Armed with your fresh batch of leaflet printing or flyer printing, you’re ready to distribute them locally or at a strategic location where you feel that you’ll reach just the right audience. It could be outside a trade convention while attendees are queuing up impatiently waiting to be let in or at another venue where your audience is likely to be hanging out.

Let’s first consider how you should be thinking about your target market, and then the distribution to get the best results. We’ll then touch on a couple of distribution methods available to you.

Goal Clarity

It is important that you have a marketing plan in place and that you’re clear about the goals. The central goal dictates the information shown on the flyer or leaflet, how it’s presented, and what you hope to happen because of the distribution.
If you’re promoting a special offer, when does the offer close? Is the flyer covering an event or a something seasonal that has an expiry date? Considering these things helps determine how many items should be printed in a batch and how quickly they must be fully distributed to be effective. Distributing too slowly wastes a marketing opportunity, burns money, and causes lost sales.

Who’s Your Target Market?

Thinking about the target market for the product or service that you’re wishing to promote using either print flyers or print leaflets is important because it’s the starting point. When you understand your target audience, you can have a leaflet or flyer designed that will appeal more to them. One age group or demographic is entirely different to another and needs a separate approach to be effective.

Where’s Your Target Market?

Once you have your target marked down pat, then it’s time to consider how to reach your target market effectively. Do you want to hit up existing customers to get a fresh order from them, stimulate them to visit your website and make a purchase using a discount voucher on the leaflet, or find new customers by reaching out in ways you haven’t tried before? Each goal requires an entirely different approach.
Do you want to reach potential customers on their way home from work, when they’re out socialising, when they’re on a shopping trip or in their local neighbourhood? It depends on the type of product or service or information that you’re promoting using cheap leaflet printing or expensive flyer printing where you should plan to reach out first.
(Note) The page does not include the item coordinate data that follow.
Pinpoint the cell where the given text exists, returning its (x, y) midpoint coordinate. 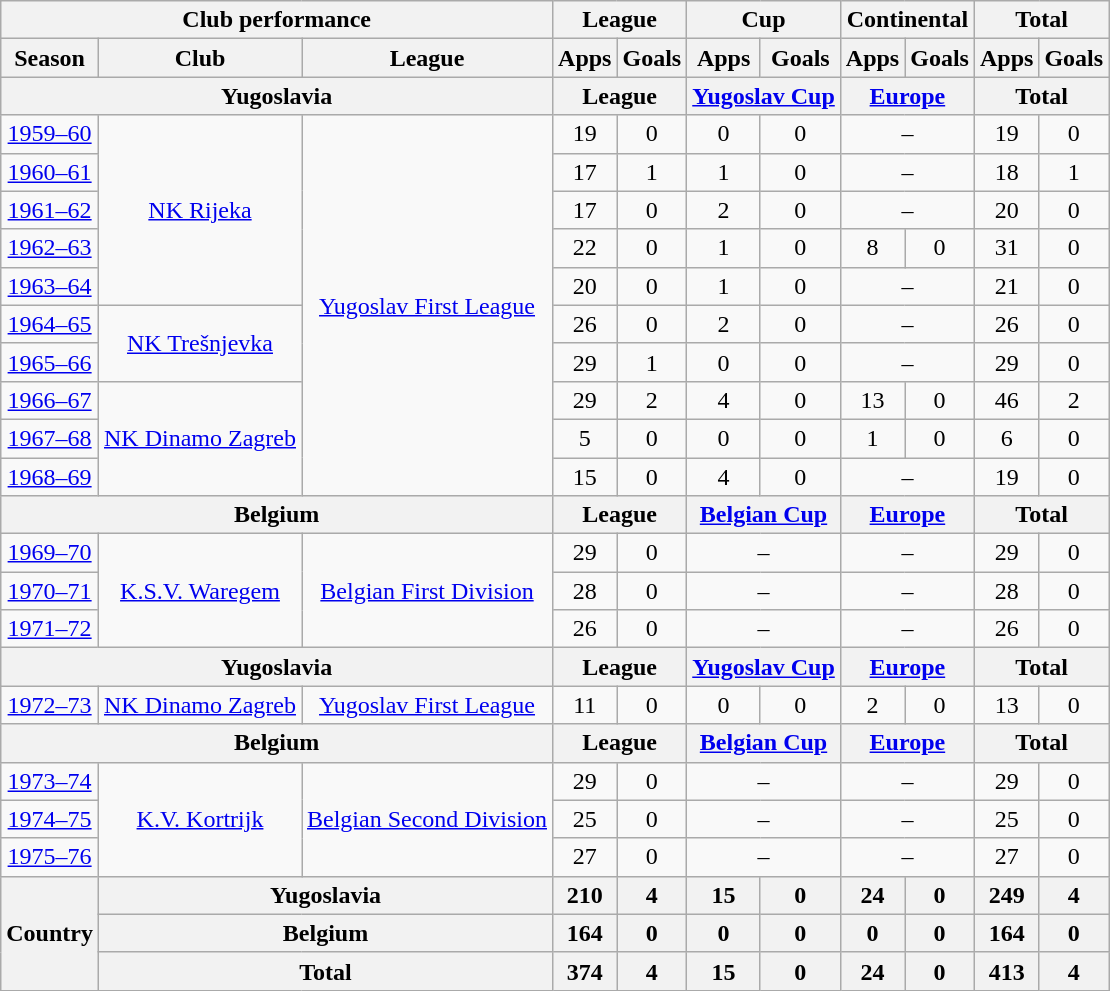
210 (585, 895)
46 (1006, 400)
1965–66 (50, 362)
K.S.V. Waregem (200, 591)
21 (1006, 286)
Country (50, 933)
Cup (764, 20)
1970–71 (50, 591)
1967–68 (50, 438)
1964–65 (50, 324)
22 (585, 248)
1961–62 (50, 210)
1975–76 (50, 857)
11 (585, 705)
1971–72 (50, 629)
1969–70 (50, 553)
374 (585, 971)
NK Rijeka (200, 210)
1960–61 (50, 172)
1959–60 (50, 134)
Club (200, 58)
1966–67 (50, 400)
Club performance (277, 20)
1968–69 (50, 477)
6 (1006, 438)
31 (1006, 248)
1973–74 (50, 781)
413 (1006, 971)
5 (585, 438)
Continental (907, 20)
18 (1006, 172)
8 (872, 248)
1972–73 (50, 705)
K.V. Kortrijk (200, 819)
Season (50, 58)
Belgian First Division (428, 591)
Belgian Second Division (428, 819)
1962–63 (50, 248)
NK Trešnjevka (200, 343)
249 (1006, 895)
1963–64 (50, 286)
1974–75 (50, 819)
Detect which cell encompasses the target text, then output its [X, Y] center coordinate. 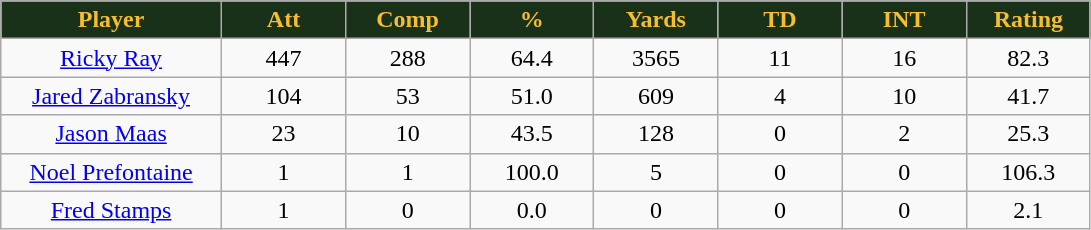
% [532, 20]
23 [283, 134]
64.4 [532, 58]
Rating [1028, 20]
51.0 [532, 96]
INT [904, 20]
609 [656, 96]
128 [656, 134]
Jason Maas [112, 134]
Yards [656, 20]
100.0 [532, 172]
106.3 [1028, 172]
82.3 [1028, 58]
0.0 [532, 210]
3565 [656, 58]
Att [283, 20]
2 [904, 134]
Noel Prefontaine [112, 172]
43.5 [532, 134]
447 [283, 58]
288 [408, 58]
TD [780, 20]
5 [656, 172]
25.3 [1028, 134]
4 [780, 96]
16 [904, 58]
53 [408, 96]
Player [112, 20]
Comp [408, 20]
Ricky Ray [112, 58]
41.7 [1028, 96]
104 [283, 96]
Jared Zabransky [112, 96]
2.1 [1028, 210]
Fred Stamps [112, 210]
11 [780, 58]
Provide the (X, Y) coordinate of the cell's center where the given text is located.  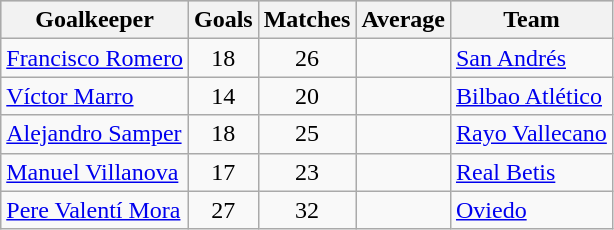
Francisco Romero (95, 58)
17 (223, 172)
26 (307, 58)
25 (307, 134)
Average (404, 20)
Real Betis (531, 172)
32 (307, 210)
14 (223, 96)
Bilbao Atlético (531, 96)
Víctor Marro (95, 96)
Rayo Vallecano (531, 134)
Goalkeeper (95, 20)
23 (307, 172)
27 (223, 210)
Alejandro Samper (95, 134)
Pere Valentí Mora (95, 210)
Goals (223, 20)
Team (531, 20)
Oviedo (531, 210)
20 (307, 96)
San Andrés (531, 58)
Manuel Villanova (95, 172)
Matches (307, 20)
Search for the cell housing the specified text and yield its (x, y) center coordinate. 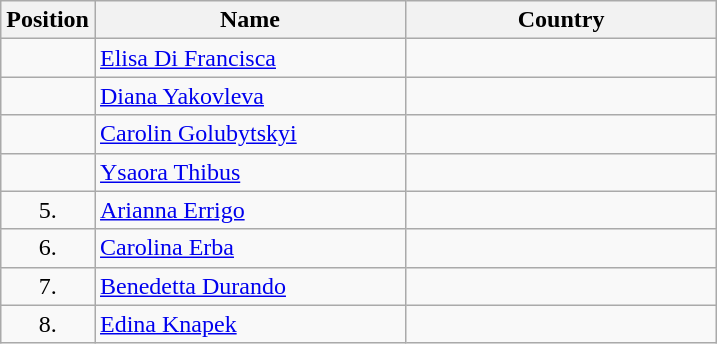
Position (48, 20)
6. (48, 248)
Ysaora Thibus (250, 172)
Benedetta Durando (250, 286)
Country (562, 20)
8. (48, 324)
Arianna Errigo (250, 210)
7. (48, 286)
Carolin Golubytskyi (250, 134)
Edina Knapek (250, 324)
5. (48, 210)
Carolina Erba (250, 248)
Diana Yakovleva (250, 96)
Name (250, 20)
Elisa Di Francisca (250, 58)
Provide the (x, y) coordinate of the cell's center where the given text is located.  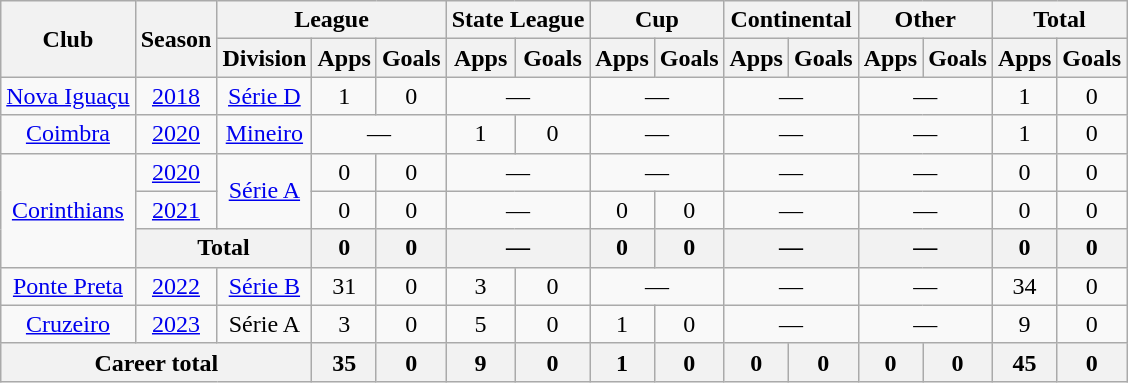
34 (1024, 286)
Division (264, 58)
5 (480, 324)
Career total (156, 362)
Season (176, 39)
31 (344, 286)
2022 (176, 286)
State League (518, 20)
Other (925, 20)
Club (68, 39)
35 (344, 362)
Nova Iguaçu (68, 96)
League (332, 20)
2018 (176, 96)
Cruzeiro (68, 324)
Série B (264, 286)
2021 (176, 210)
Coimbra (68, 134)
Continental (791, 20)
Cup (657, 20)
2023 (176, 324)
Ponte Preta (68, 286)
Corinthians (68, 210)
Mineiro (264, 134)
45 (1024, 362)
Série D (264, 96)
Pinpoint the cell where the given text exists, returning its (x, y) midpoint coordinate. 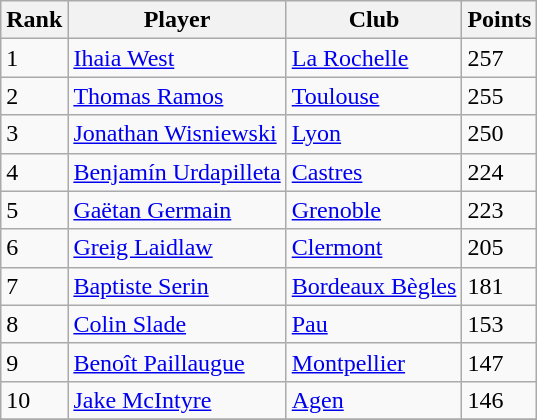
Baptiste Serin (177, 286)
153 (500, 324)
La Rochelle (374, 58)
Jake McIntyre (177, 400)
Agen (374, 400)
250 (500, 134)
255 (500, 96)
9 (34, 362)
Bordeaux Bègles (374, 286)
Lyon (374, 134)
146 (500, 400)
Grenoble (374, 210)
Ihaia West (177, 58)
Player (177, 20)
Pau (374, 324)
205 (500, 248)
Colin Slade (177, 324)
Rank (34, 20)
147 (500, 362)
Jonathan Wisniewski (177, 134)
224 (500, 172)
Toulouse (374, 96)
1 (34, 58)
6 (34, 248)
Castres (374, 172)
257 (500, 58)
Benoît Paillaugue (177, 362)
10 (34, 400)
5 (34, 210)
Club (374, 20)
Gaëtan Germain (177, 210)
7 (34, 286)
4 (34, 172)
Clermont (374, 248)
8 (34, 324)
3 (34, 134)
Greig Laidlaw (177, 248)
2 (34, 96)
181 (500, 286)
Thomas Ramos (177, 96)
223 (500, 210)
Benjamín Urdapilleta (177, 172)
Points (500, 20)
Montpellier (374, 362)
Search for the cell housing the specified text and yield its [X, Y] center coordinate. 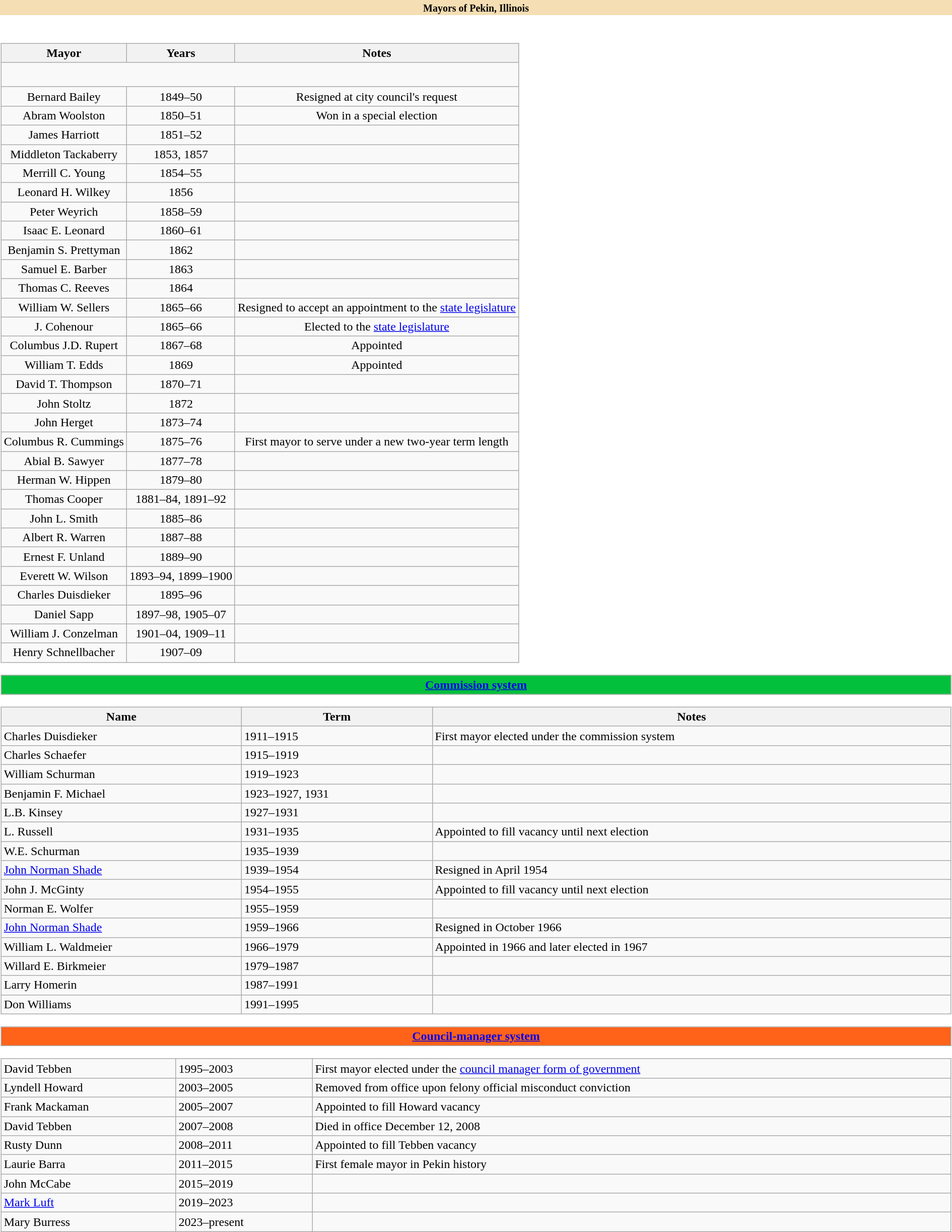
Columbus R. Cummings [63, 441]
2015–2019 [244, 1183]
2019–2023 [244, 1202]
1860–61 [180, 231]
Don Williams [121, 1004]
John L. Smith [63, 518]
1955–1959 [336, 908]
1935–1939 [336, 851]
John Stoltz [63, 403]
Charles Schaefer [121, 755]
Benjamin S. Prettyman [63, 250]
1853, 1857 [180, 154]
Mayor [63, 53]
Thomas Cooper [63, 499]
William L. Waldmeier [121, 946]
Commission system [476, 685]
J. Cohenour [63, 326]
L. Russell [121, 832]
1870–71 [180, 384]
L.B. Kinsey [121, 812]
Abram Woolston [63, 115]
1923–1927, 1931 [336, 793]
1875–76 [180, 441]
Died in office December 12, 2008 [632, 1126]
W.E. Schurman [121, 851]
1959–1966 [336, 927]
2003–2005 [244, 1087]
Laurie Barra [89, 1164]
1915–1919 [336, 755]
1987–1991 [336, 985]
Resigned at city council's request [377, 96]
Thomas C. Reeves [63, 288]
2007–2008 [244, 1126]
Resigned to accept an appointment to the state legislature [377, 307]
1901–04, 1909–11 [180, 633]
Merrill C. Young [63, 173]
Mary Burress [89, 1221]
1911–1915 [336, 735]
2005–2007 [244, 1106]
1887–88 [180, 537]
William Schurman [121, 774]
Lyndell Howard [89, 1087]
First female mayor in Pekin history [632, 1164]
Mark Luft [89, 1202]
Samuel E. Barber [63, 269]
Columbus J.D. Rupert [63, 346]
1850–51 [180, 115]
Frank Mackaman [89, 1106]
William J. Conzelman [63, 633]
1863 [180, 269]
1954–1955 [336, 889]
Everett W. Wilson [63, 576]
Henry Schnellbacher [63, 652]
1872 [180, 403]
First mayor to serve under a new two-year term length [377, 441]
1879–80 [180, 480]
1881–84, 1891–92 [180, 499]
1931–1935 [336, 832]
1869 [180, 365]
John McCabe [89, 1183]
Isaac E. Leonard [63, 231]
1885–86 [180, 518]
1862 [180, 250]
Resigned in April 1954 [692, 870]
1877–78 [180, 461]
James Harriott [63, 134]
1851–52 [180, 134]
William T. Edds [63, 365]
Leonard H. Wilkey [63, 192]
1927–1931 [336, 812]
Resigned in October 1966 [692, 927]
1897–98, 1905–07 [180, 614]
1907–09 [180, 652]
William W. Sellers [63, 307]
John Herget [63, 422]
Herman W. Hippen [63, 480]
Abial B. Sawyer [63, 461]
David T. Thompson [63, 384]
Council-manager system [476, 1036]
Term [336, 716]
Middleton Tackaberry [63, 154]
John J. McGinty [121, 889]
1864 [180, 288]
Name [121, 716]
Larry Homerin [121, 985]
Benjamin F. Michael [121, 793]
First mayor elected under the council manager form of government [632, 1068]
Elected to the state legislature [377, 326]
1858–59 [180, 212]
Willard E. Birkmeier [121, 966]
1991–1995 [336, 1004]
1893–94, 1899–1900 [180, 576]
Albert R. Warren [63, 537]
1919–1923 [336, 774]
Appointed to fill Howard vacancy [632, 1106]
Appointed to fill Tebben vacancy [632, 1145]
1895–96 [180, 595]
Peter Weyrich [63, 212]
1979–1987 [336, 966]
1867–68 [180, 346]
Ernest F. Unland [63, 557]
1854–55 [180, 173]
Won in a special election [377, 115]
1939–1954 [336, 870]
First mayor elected under the commission system [692, 735]
Years [180, 53]
2023–present [244, 1221]
Bernard Bailey [63, 96]
Appointed in 1966 and later elected in 1967 [692, 946]
Removed from office upon felony official misconduct conviction [632, 1087]
1889–90 [180, 557]
Norman E. Wolfer [121, 908]
Daniel Sapp [63, 614]
1966–1979 [336, 946]
Mayors of Pekin, Illinois [476, 8]
2011–2015 [244, 1164]
1873–74 [180, 422]
1856 [180, 192]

Practical Examples of Marketing Material Distribution

A business product might be best promoted in an industrial estate with many businesses that could benefit from your product. Alternatively, a business expo that’s running nearby might be suitable too.
When the product is more of an impulse purchase, then catching people while they’re out shopping and promoting an affordable product with a discount code if they buy on their smartphone that weekend could also be very effective
If you’re promoting a certain type of product, have people hand out leaflets or flyers close to shops that also sell the same type of thing. Promoting luxury watches near to a high-street watch shop is directly targeting likely consumers in a way that mass marketing can never do effectively.

Distribution Door-to-Door

The most common way to distribute a flyer or leaflet is door-to-door. Up to 80 percent of people at least look at a leaflet when it’s delivered through the mailbox. However, it is also the dearest way to market leaflets because you need to hire foot soldiers to distribute for you and then ensure they actually do it.
There is a big difference between hitting every mailbox in certain streets (perhaps the most affluent) and delivering a mailshot just to specific addresses. In the latter case, posting them out makes more sense on a cost basis. With the former, it’s difficult to distribute broadly and get a good response rate because the chance of raising the interest level with untargeted marketing is difficult to do.

Distribution by Hand

Having people stand in the street and hand out leaflet seems a bit random, but it depends on what part of town they’re situated. If they’re handing out flyers to people who are leaving a shop which sells the same category of product you’re promoting, that’s well targeted. However, if they’re handing out leaflets to everyone who’s walking along the same street, that’s far less likely to be a profitable marketing campaign. Success comes down to which customers are offered the leaflet and which are not.
Successful leaflet and flyer design, production and distribution rely on smart decision-marketing right down the line. You have to know your customers (or potential customers) well. What design will appeal to them? Where is the best place to find them and the best day and time to make the approach? Getting really specific about your marketing goals and how best to achieve them is likely to yield the best results from your efforts and financial investment.